JEDA

Perry, Sukoharjo, dan Jalan Berliku Gapai Posisi Nakhoda BI

Dinda Audriene Muthmainah, CNN Indonesia | Minggu, 01/04/2018 11:55 WIB
Perry, Sukoharjo, dan Jalan Berliku Gapai Posisi Nakhoda BI Perry Warjiyo terpilih menjadi Gubernur Bank Indonesia melalui proses mufakat oleh anggota Dewan Perwakilan Rakyat. (ANTARA FOTO/Puspa Perwitasari).
Jakarta, CNN Indonesia -- Berangkat dari desa sejak puluhan tahun lalu, Perry Warjiyo mengaku menempuh jalan yang tak mudah untuk mencapai jabatan tertinggi di Bank Indonesia (BI).

Gubernur BI yang baru resmi terpilih oleh anggota Komisi XI Dewan Perwakilan Rakyat (DPR) pada Rabu (28/3) malam tersebut bahkan sempat tiga kali gagal dalam fit and proper test menjadi Deputi Gubernur BI.

"Saya anak dari desa, terus berjuang untuk sekolah dan kerja di BI. Saya dari keluarga yang sangat miskin," cerita Perry saat menjalani fit and proper test di komisi XI DPR.


Dengan tekad bulat dan mengingat pesan mendiang Ayahnya untuk selalu jujur dan amanah, Perry akhirnya berhasil menjadi Deputi Gubernur BI sejak 2013 lalu. Kegagalan dalam fit and proper test sebelumnya ia jadikan bahan pembelajaran, khususnya dalam berkomunikasi politik.


"Saya belajar banyak. Dengan bekal 34 tahun saya di BI, begitu banyak sudah dibuktikan kepada Indonesia dan internasional," kata Perry.

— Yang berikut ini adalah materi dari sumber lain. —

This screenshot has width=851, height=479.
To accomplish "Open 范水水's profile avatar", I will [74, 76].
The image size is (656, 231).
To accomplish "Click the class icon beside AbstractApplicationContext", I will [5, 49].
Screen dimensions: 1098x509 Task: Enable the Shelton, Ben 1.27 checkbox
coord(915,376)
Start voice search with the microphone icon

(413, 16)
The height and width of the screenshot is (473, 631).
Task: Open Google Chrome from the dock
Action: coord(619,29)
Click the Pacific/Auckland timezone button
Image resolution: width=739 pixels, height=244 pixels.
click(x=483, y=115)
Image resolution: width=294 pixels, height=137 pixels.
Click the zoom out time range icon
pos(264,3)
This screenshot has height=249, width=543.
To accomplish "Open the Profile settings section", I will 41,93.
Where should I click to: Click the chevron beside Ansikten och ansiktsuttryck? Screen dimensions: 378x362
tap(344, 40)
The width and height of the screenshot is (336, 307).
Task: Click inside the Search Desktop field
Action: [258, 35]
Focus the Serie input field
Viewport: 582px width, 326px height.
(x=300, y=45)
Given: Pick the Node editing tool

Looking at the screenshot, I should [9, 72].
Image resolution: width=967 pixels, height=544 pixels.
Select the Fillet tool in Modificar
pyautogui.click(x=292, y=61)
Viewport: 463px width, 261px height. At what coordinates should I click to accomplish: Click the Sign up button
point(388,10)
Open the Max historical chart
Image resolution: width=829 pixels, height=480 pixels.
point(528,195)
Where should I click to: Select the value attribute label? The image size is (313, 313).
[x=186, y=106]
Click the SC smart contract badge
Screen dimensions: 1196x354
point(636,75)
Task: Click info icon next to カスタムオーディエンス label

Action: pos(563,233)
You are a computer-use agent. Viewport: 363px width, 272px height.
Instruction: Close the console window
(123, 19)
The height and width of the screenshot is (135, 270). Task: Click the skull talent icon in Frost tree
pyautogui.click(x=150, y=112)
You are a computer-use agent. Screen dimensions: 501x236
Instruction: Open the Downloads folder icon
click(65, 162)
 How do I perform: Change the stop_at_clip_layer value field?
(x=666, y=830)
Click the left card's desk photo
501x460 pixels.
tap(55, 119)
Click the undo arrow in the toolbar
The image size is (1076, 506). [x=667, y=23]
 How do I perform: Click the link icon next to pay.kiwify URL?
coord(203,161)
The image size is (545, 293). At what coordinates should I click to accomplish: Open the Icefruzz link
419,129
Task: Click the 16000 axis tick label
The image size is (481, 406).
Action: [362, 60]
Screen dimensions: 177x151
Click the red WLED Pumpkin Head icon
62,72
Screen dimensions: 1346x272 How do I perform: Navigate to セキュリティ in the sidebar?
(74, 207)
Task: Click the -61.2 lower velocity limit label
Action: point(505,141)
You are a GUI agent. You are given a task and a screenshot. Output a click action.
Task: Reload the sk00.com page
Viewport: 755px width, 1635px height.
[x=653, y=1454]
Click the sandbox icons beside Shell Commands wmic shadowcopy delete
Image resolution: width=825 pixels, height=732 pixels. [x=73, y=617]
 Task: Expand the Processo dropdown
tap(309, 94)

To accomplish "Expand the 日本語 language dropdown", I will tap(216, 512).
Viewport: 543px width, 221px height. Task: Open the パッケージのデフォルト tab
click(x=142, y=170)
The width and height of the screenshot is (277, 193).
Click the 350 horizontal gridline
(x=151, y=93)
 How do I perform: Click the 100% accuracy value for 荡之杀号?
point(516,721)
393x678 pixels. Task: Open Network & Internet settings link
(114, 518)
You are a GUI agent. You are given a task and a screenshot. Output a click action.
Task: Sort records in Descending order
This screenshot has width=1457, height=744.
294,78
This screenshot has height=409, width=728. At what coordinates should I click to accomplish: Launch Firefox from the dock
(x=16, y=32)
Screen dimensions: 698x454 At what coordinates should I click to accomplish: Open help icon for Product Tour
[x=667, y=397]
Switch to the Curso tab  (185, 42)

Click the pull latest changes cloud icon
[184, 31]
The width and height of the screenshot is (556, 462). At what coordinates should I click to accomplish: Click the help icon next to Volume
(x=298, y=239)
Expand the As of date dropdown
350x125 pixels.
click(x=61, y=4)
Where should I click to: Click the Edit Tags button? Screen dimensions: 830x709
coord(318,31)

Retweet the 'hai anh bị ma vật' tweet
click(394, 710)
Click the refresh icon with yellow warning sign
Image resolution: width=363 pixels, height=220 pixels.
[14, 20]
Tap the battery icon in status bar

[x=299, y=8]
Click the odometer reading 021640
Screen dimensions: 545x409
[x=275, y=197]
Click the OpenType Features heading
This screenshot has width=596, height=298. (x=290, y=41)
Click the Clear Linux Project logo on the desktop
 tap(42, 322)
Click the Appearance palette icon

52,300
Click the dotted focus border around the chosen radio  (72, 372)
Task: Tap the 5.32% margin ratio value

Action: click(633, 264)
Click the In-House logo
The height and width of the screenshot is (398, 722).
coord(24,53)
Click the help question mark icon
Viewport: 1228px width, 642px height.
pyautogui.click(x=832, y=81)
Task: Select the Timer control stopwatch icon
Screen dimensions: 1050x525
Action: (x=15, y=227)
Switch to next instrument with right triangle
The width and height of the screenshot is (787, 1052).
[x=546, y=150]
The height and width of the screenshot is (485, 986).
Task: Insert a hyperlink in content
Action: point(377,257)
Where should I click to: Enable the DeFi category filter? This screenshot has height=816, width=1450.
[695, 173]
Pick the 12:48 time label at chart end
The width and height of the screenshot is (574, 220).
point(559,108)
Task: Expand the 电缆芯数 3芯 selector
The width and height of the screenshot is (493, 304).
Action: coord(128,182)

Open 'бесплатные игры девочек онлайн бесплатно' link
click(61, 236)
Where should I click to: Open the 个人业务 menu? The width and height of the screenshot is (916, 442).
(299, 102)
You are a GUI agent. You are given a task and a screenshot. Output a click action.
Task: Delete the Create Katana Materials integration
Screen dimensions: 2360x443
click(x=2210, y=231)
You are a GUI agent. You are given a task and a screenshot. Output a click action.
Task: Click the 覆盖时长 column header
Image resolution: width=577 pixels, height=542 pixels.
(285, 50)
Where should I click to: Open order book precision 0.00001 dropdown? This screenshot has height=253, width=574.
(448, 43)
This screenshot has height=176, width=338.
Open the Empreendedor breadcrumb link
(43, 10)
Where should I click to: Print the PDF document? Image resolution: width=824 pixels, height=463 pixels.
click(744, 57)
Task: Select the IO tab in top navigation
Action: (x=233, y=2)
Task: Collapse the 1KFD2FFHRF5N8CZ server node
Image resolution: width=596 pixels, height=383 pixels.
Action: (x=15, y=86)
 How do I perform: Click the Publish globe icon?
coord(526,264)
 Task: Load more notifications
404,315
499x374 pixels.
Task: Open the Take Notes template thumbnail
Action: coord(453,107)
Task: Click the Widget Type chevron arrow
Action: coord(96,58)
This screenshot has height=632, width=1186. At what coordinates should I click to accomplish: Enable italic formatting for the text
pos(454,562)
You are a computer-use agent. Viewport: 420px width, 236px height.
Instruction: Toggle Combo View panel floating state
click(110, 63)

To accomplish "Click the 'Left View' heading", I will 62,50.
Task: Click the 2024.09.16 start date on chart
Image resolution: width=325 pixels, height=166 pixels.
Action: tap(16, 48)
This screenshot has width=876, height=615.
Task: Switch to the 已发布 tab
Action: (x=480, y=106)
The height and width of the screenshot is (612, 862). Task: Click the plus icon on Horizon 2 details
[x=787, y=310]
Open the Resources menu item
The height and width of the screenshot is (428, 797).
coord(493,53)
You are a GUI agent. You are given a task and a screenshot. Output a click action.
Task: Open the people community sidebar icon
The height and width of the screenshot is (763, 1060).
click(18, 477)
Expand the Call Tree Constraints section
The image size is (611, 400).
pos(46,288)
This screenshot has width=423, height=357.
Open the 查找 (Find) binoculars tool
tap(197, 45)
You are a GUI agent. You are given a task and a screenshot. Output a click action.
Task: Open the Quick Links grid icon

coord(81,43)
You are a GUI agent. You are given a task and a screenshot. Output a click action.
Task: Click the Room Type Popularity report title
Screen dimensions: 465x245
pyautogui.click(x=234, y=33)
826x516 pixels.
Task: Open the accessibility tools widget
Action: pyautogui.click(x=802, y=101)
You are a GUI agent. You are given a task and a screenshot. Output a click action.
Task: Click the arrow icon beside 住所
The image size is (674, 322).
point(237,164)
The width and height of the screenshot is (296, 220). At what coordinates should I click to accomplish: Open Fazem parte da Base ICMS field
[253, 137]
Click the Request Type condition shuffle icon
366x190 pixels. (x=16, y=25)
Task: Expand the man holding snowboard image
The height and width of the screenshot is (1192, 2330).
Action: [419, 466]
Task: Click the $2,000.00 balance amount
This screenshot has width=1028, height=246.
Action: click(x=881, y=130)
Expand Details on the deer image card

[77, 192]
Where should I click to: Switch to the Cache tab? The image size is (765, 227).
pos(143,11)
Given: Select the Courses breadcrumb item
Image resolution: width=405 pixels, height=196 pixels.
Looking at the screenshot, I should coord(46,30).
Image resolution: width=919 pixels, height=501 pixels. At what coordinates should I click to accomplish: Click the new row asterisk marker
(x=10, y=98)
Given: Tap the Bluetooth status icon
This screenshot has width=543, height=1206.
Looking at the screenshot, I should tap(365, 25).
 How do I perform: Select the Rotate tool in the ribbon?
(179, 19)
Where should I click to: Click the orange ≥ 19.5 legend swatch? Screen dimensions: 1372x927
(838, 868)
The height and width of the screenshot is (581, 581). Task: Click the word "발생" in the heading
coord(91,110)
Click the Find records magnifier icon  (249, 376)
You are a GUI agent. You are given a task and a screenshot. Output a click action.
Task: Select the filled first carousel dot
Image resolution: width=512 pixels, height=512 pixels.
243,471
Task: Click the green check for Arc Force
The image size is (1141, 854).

Pria kelahiran Sukoharjo pada 25 Februari 1959 silam ini berjanji akan mengemban tugas yang diberikan sebagai nahkoda bank sentral Indonesia secara amanah. Tujuannya, bukan hanya untuk keberhasilan Bank Indonesia semata, tetapi juga kemakmuran rakyat Indonesia.

"Seluruh hidup dibaktikan tidak hanya untuk BI, tapi untuk Indonesia dan untuk kita bersama," ucap pria yang berasal dari keluarga petani ini.